If Aesop had written a fable about galleries, it would have sounded a lot like this one. As you read, replace the word "gallery" for "goose":
- This passage is from a file from the Wikimedia Commons.
Many artists would love to get a gallery, so they can concentrate on creating art. No more filthy business stuff.
Not going to happen. You are always in charge of managing your side of the business equation, no matter where you show and sell your art. There is no golden goose. Even if there were one, she would have to be popping eggs out at a great rate to support you.
You get more results when you have your eggs in many baskets. You can chose from galleries, art representatives, art consultants, retail outlets and alternative spaces. Many of these have both "store fronts" and on-line presence.
Each of these "baskets" contains eggs of different colors.
Galleries for example, include:
- traditional "blue-chip" galleries that select, curate and sell original art to the public on commission,
- private galleries that cater to wealthy patrons,
- artist run galleries that sell fine art originals and multiples,
- retail galleries that sell fine art, fine craft and functional art.
Each "color" appeals to different artists, just as each work of art appeals to different viewers. You choose the mix.
"I am tentatively planning to retire in one year. I have had several shows and commissions over the years. I am working on a show for 2010 and another one in 2011. ... Yes, I am one of those practical artists and have to make money. ... I enjoy your messages because they depict artists actually making a living with their art. Where do I put my money and confidence that there is a market somewhere for my art?" ~CCH
This artist has already hatched a few eggs through shows and commissions. The next egg is a retail space - sometimes referred to as a "vanity gallery." Anyone who can pay the rent can use the venue to show art for sale. There is no curator or jury. Much of the advertising these galleries do is to artists, so that they can keep the walls full.
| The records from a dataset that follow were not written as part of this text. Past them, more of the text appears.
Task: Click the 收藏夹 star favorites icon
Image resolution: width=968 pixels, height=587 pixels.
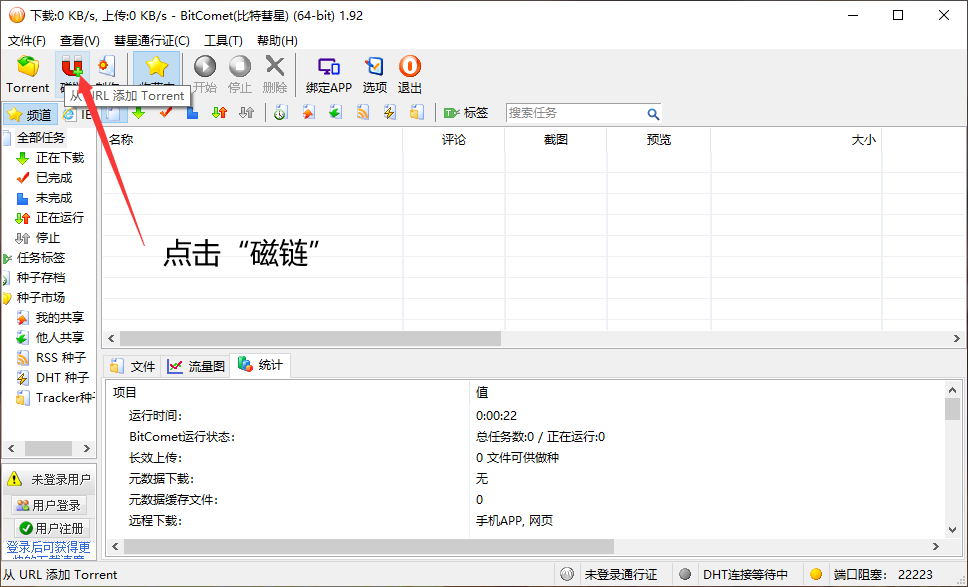Action: pos(156,68)
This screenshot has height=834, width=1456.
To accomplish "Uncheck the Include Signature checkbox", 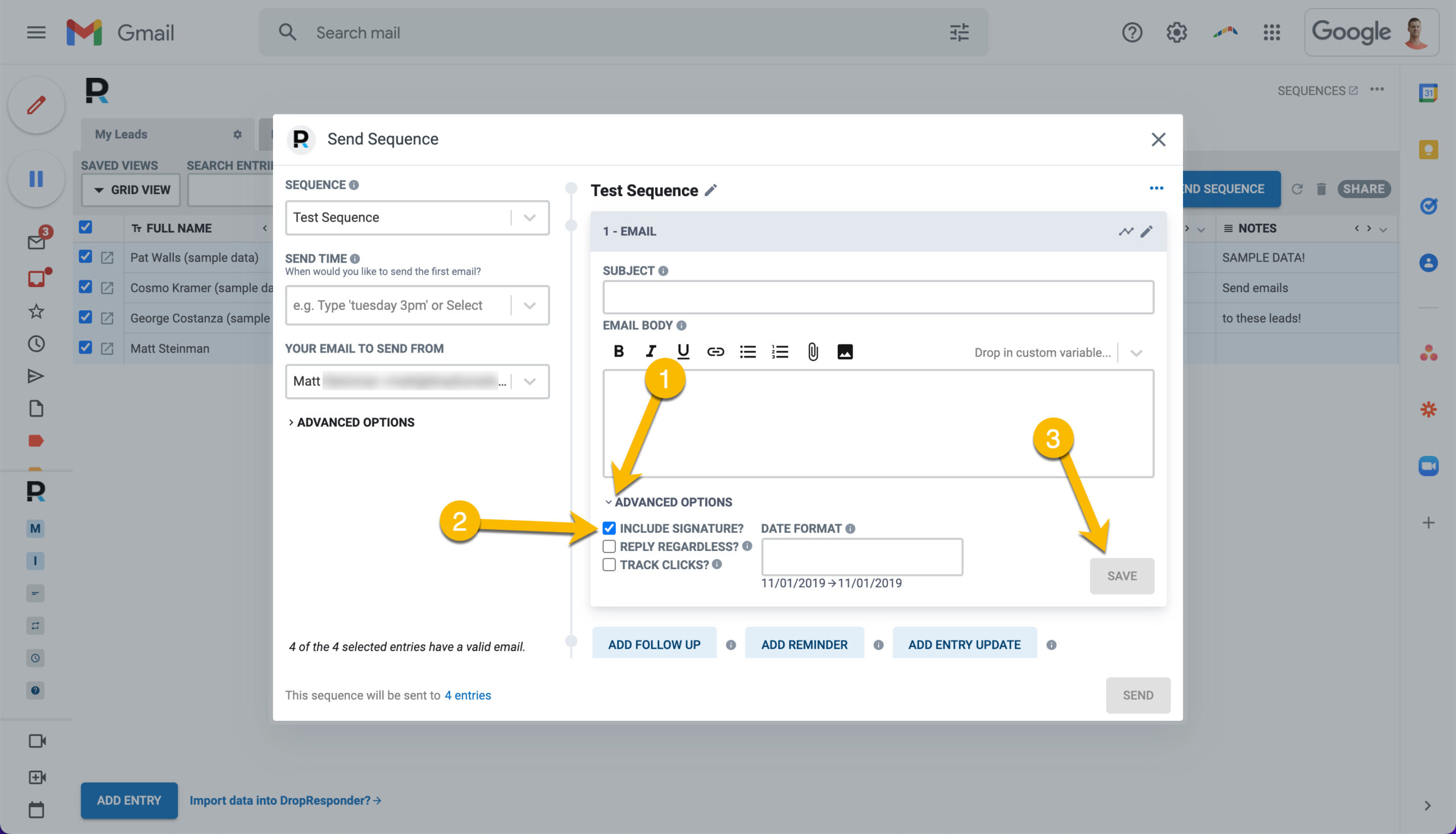I will [x=609, y=528].
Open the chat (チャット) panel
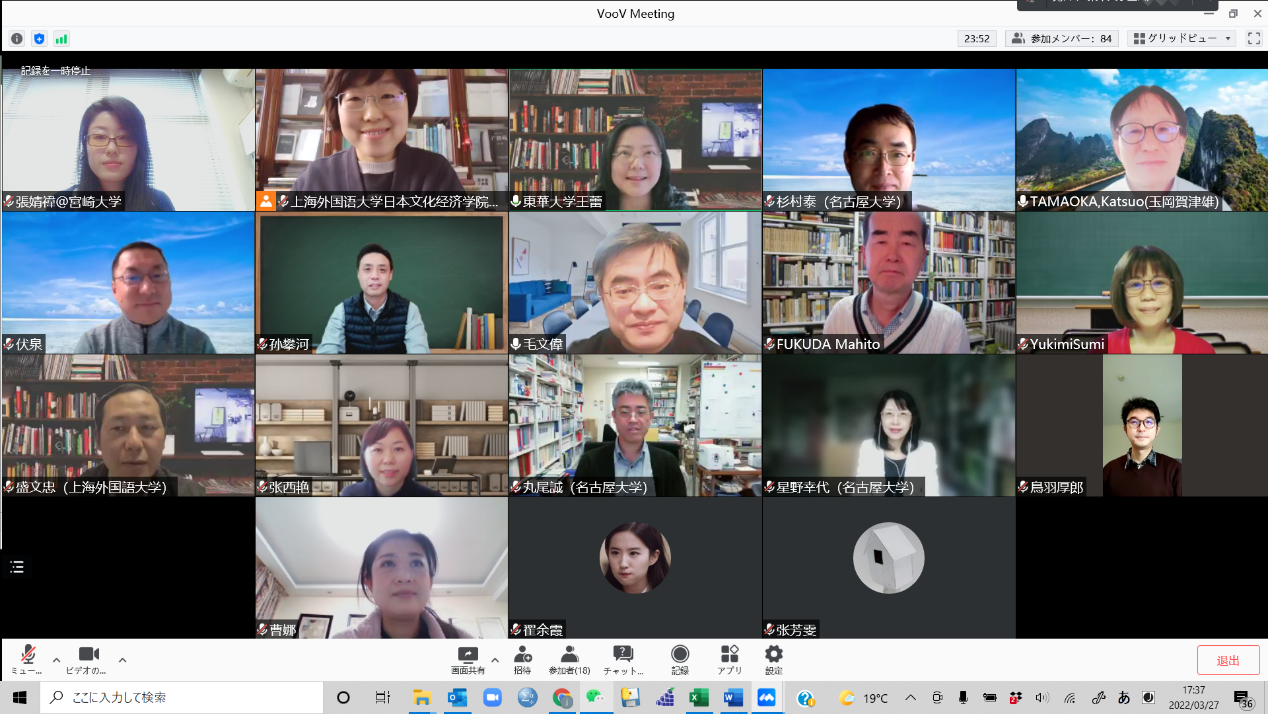The height and width of the screenshot is (714, 1268). click(x=623, y=659)
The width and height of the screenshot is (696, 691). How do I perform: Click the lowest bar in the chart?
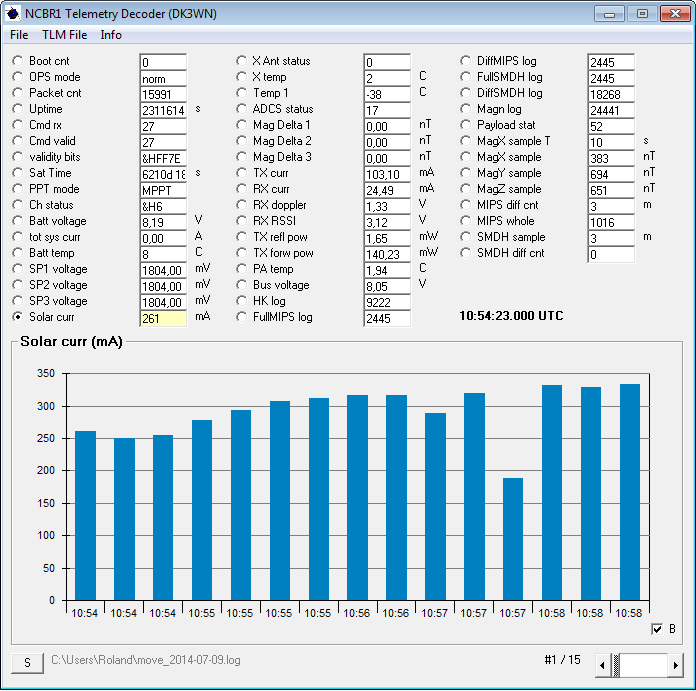coord(512,539)

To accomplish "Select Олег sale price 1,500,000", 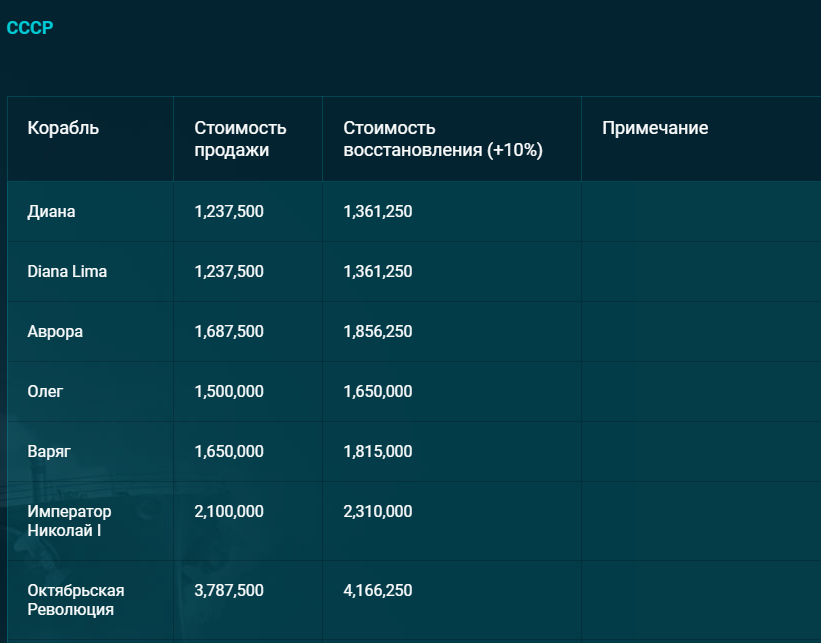I will point(229,392).
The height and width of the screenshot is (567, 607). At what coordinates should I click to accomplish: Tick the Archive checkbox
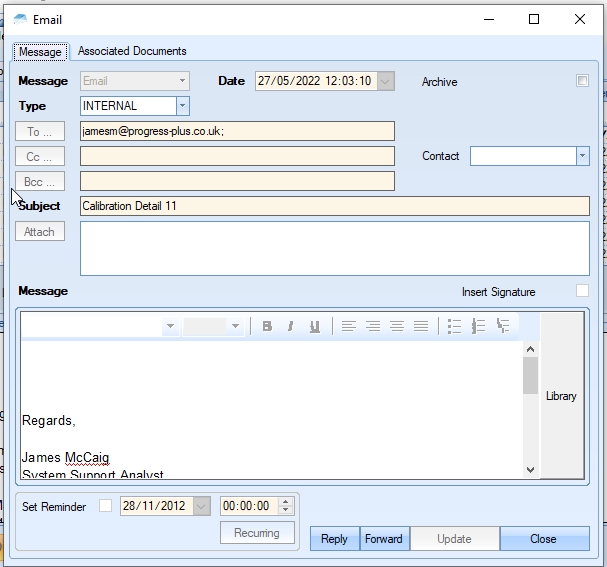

Rather than looking at the color of the egg, consider what might hatch. Will showing your art in this venue get you more exposure for your art? If it will attract the kind of audience who likes to buy your art, it's worth considering.
Then do the math. Add up all your art and promotional costs, rental fees, insurance, travel and accommodation, reception, etc. Are you willing to invest up to 40% of the price of your work to put up a show? Now you are standing in a gallery dealer's shoes. How does it feel to hold this egg?
P.S. Some galleries handle the advertising and do not charge a wall fee, but they also typically ask for a larger commission. Check your contract carefully or you may find "hidden costs" - things you thought were covered by the commission but that you are paying for out of your other pocket.